En la hora de la hora…

Signos

Lo increíble es que tantas invenciones fantásticas y expuestas como tales por el más elemental racionalismo tras los siglos de los siglos de la paranoia inquisidora de la fe sigan vigentes entre tanto devoto descendiente de las paganías más remotas y sangrientas o de las evangelizaciones colonizadoras a menudo no menos encarnizadas de sus creyentes antecesores.

Con los mismos vestuarios medievales de la tradición o con los de los predicadores que “liberaron de cadenas el cuerpo pero cargaron de cadenas el corazón” -que dijeran Marx y Ruge de los reformadores luteranos en “Los anales franco-alemanes”- sobreviven los rituales de la decadencia fanática sobre el temor a lo desconocido (que prefiere la certeza de una salvación inmortalizada atribuible a lo imaginario concebido como irrefutable y absoluto que a la otra certeza: la de la verdad científica conducente sólo a alternativas de caducidad, también inevitable, pero sin resurrecciones felices y eternas, por más que la ciencia especule hoy día con una posible dimensión cuántica imperecedera de la conciencia). Contra viento y marea sobreviven las liturgias fantásticas y redentoras. Y en el horizonte visible del fin del mundo (donde la cuantificación estimada de los recursos vitales desciende de manera trágica contra la creciente demanda de los mismos y los que requiere la vida humana más allá del corto plazo) no pareciera que saber sea más estimulante que no saber.

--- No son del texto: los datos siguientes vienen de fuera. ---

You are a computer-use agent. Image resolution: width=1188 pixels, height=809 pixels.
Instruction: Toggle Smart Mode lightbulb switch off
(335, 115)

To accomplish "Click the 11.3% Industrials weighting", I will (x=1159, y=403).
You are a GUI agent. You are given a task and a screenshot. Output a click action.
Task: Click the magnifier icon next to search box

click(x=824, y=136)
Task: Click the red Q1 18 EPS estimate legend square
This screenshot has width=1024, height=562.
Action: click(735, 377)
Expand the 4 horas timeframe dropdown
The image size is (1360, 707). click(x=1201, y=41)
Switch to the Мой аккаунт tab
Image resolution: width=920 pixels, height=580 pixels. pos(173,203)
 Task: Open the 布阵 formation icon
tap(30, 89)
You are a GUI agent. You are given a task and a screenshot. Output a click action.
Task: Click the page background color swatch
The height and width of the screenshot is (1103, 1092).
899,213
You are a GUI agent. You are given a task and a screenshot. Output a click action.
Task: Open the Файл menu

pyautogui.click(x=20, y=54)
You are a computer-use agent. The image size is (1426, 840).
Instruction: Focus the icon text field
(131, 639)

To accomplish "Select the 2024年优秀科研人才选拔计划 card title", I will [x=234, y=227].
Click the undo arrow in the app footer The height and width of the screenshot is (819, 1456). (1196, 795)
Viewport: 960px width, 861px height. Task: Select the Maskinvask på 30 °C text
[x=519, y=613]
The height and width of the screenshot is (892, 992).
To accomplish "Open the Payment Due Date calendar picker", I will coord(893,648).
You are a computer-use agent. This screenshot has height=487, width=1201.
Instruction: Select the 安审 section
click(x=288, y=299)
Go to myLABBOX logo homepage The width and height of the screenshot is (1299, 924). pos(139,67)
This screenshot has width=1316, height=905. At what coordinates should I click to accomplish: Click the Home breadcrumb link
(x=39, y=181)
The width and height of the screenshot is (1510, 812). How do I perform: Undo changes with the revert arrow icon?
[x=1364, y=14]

La ciencia refiere que ningún esfuerzo humano será suficiente contra el colapso ambiental y civilizatorio que se aproxima y ha de llegar en sólo tres o cuatro generaciones, en cuya lógica se entiende que los ejercicios deductivos de la Filosofía y la teoría sociológica no son sino insumos pedagógicos para la desesperanza y la frustración. Y que más valiera, entonces, rezar porque perduren lo más posible los prodigios doctrinarios de la salvación y la trascendencia inmortal del alma para refugiarse en ellos (condenando las verdades científicas del agotamiento terrenal, al modo en que lo hicieron los verdugos del prejuicio contra los antiguos herejes de la sabiduría que renegaban de la certidumbre teológica que controlaba el poder jerárquico más absoluto), y más valiera, asimismo, darle rienda suelta a la frivolidad extrema de la cultura del entretenimiento, abdicando para siempre a las complejidades del intelecto y ahogándose en el océano del hedonismo virtual y audiovisual y digital y de la inteligencia artificial, donde volvamos al origen y a la idea primaria de que la vida toda no es más que un milagro inexplicable que no vale la pena intentar desentrañar, que la felicidad no puede estar en adentrarse en los laberintos oscuros de lo desconocido sólo para topar con la amargura de que son interminables y de que antes de saberlo todo está la estación inevitable de la propia muerte y la del universo que la rodea, y que mejor hay que entender por felicidad lo sublime de lo inmediato y los superficial, y lo inconsciente que duela menos y en la mayor individualidad del goce de nuestra vida y nuestra suerte, amén.